__Given data__.
* Begin *

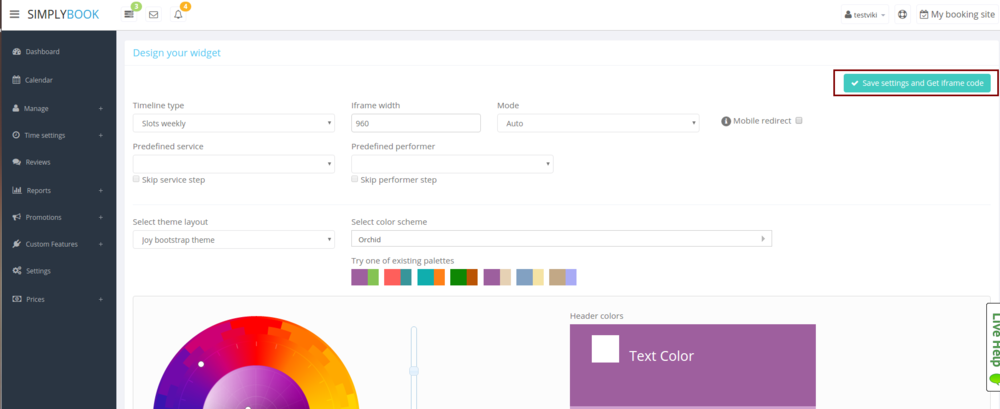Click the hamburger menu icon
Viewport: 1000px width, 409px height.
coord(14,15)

* End *
* Begin *

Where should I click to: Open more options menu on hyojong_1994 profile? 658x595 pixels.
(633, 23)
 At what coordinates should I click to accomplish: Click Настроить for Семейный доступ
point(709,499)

* End *

__Goal__. Rewrite the listing from the line with "Click the hamburger menu icon" up to and including the line with "coord(14,15)", changing "hamburger" to "three-line" and keeping everything else the same. Give only those lines, and leave out the pictures.

__Complete answer__.
Click the three-line menu icon
Viewport: 1000px width, 409px height.
coord(14,15)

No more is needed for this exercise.